Der Kader ist im Vergleich zum Vorjahr fast unverändert. Abgänge gibt es beim TSV Stiefenhofen keine. Dafür aber frisches Blut. Aus der eigenen A-Jugend sind Moritz Pfrengle, Sebastian Dorner, Paul Haas und Raphael Eyerbach rausgekommen. „Sie machen ihre Sache richtig gut“, lobt Schädler.

Dass der Vizemeister von 2019 hat Corona-Saison nur als Sechster beendet hat, lag laut Schädler auch an permanenten Verletzungssorgen. „Es haben immer zwischen vier und sieben Spieler gefehlt. Wir haben keine zwei Spiele am Stück mit der gleichen Mannschaft gemacht. Das kannst du als kleiner Verein nicht auffangen“, sagt er. Insofern hofft er, dass er heuer davon verschont bleibt, wenngleich es mit Abwehrspieler Michael Ziegler schon den ersten Langzeitausfall gibt.

Zumindest einen kleinen Schritt nach oben in der Tabelle sollen das Team um Top-Torjäger Bernhard Prinz (neun Tore in zwölf Spielen) machen: „Wenn wir Vierter oder Fünfter werden, wäre das schön. Alles was besser ist, wäre für die Jungs eine tolle Belohnung.“

TSV Hergensweiler/Niederstaufen

Nach etlichen Jahren am Bodensee ist der TSV Hergensweiler/Niederstaufen fußballerisch wieder zurück im Westallgäu. Trainer Dirk Hölzke sieht die Umgruppierung positiv: „Für uns ist die Liga etwas komplett Neues. Aber das hat seinen Reiz. Denn wir sind auch neu für die anderen“, sagt der 53-Jährige. Die Spielgemeinschaft möchte zwar natürlich in der Tabelle eine gute Rolle spielen, doch für den Coach steht was anderes im Vordergrund: „Ich hoffe auf einen Lerneffekt. Im Allgäu wird körperlich robuster gespielt als am See. Das tut gerade unseren Jungen gut. Damit sie sehen, dass es im Fußball nicht nur darum geht, hundertmal den Ball zu jonglieren“, sagt Hölzke.

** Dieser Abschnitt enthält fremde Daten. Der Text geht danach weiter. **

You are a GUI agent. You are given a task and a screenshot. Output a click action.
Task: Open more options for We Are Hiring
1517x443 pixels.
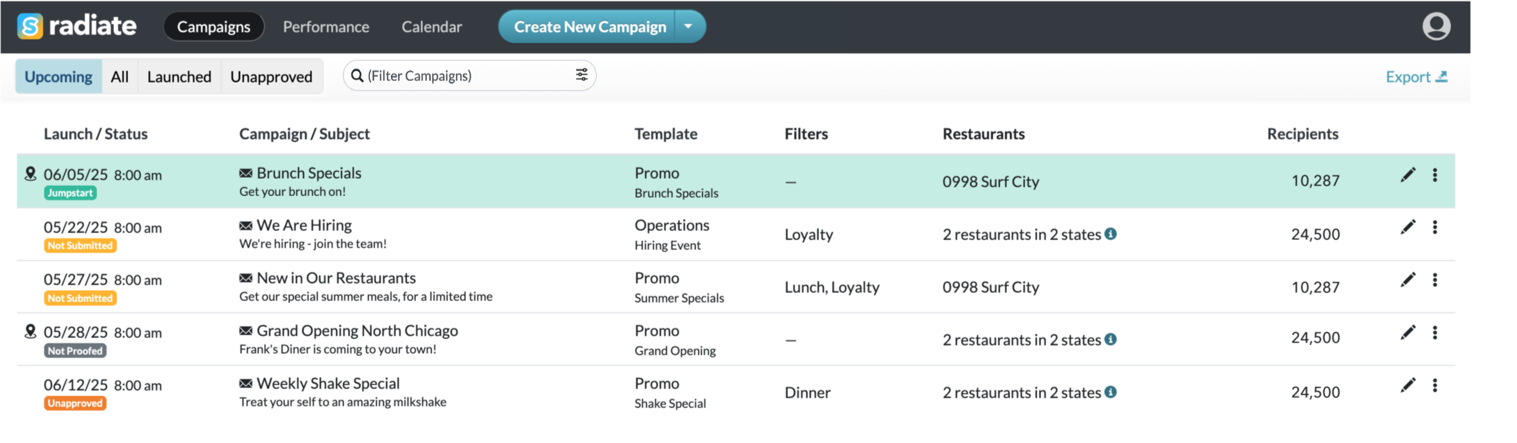[1435, 227]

Neun Zugänge muss er in den Kader einbauen – allesamt im Schnitt nicht älter als 19 oder 20. „Wir haben eine sehr, sehr junge Mannschaft“, weiß Hölzke. Selbst Kapitän Marco Distl spielt erst im dritten Jahr bei den Aktiven. Der siebenfache Torschütze der Vorsaison soll das Team anführen. „Er übernimmt viel Verantwortung und hat das Potenzial, um höher zu spielen“, sagt Hölzke über den Angreifer, der beim FC Wangen in der Jugend gespielt hat.

Die Spielgemeinschaft aus dem Leiblachtal, die zuletzt Achter in der nun aufgelösten Kreisliga B IV war, möchte die neue Liga mit offensivem Fußball bereichern, der Spaß vermitteln soll. Das passt für den Trainer auch zu dieser jungen Mannschaft: „Sie sind willig, ehrgeizig und bissig.“ Nur abzuwarten und auf den Gegner zu reagieren, das widerspreche seiner Vorstellung vom Fußball.

Die Mannschaft wird ihre Heimspiele wieder abwechselnd in Hergensweiler und Niederstaufen (dort gibt es auch Flutlicht) austragen.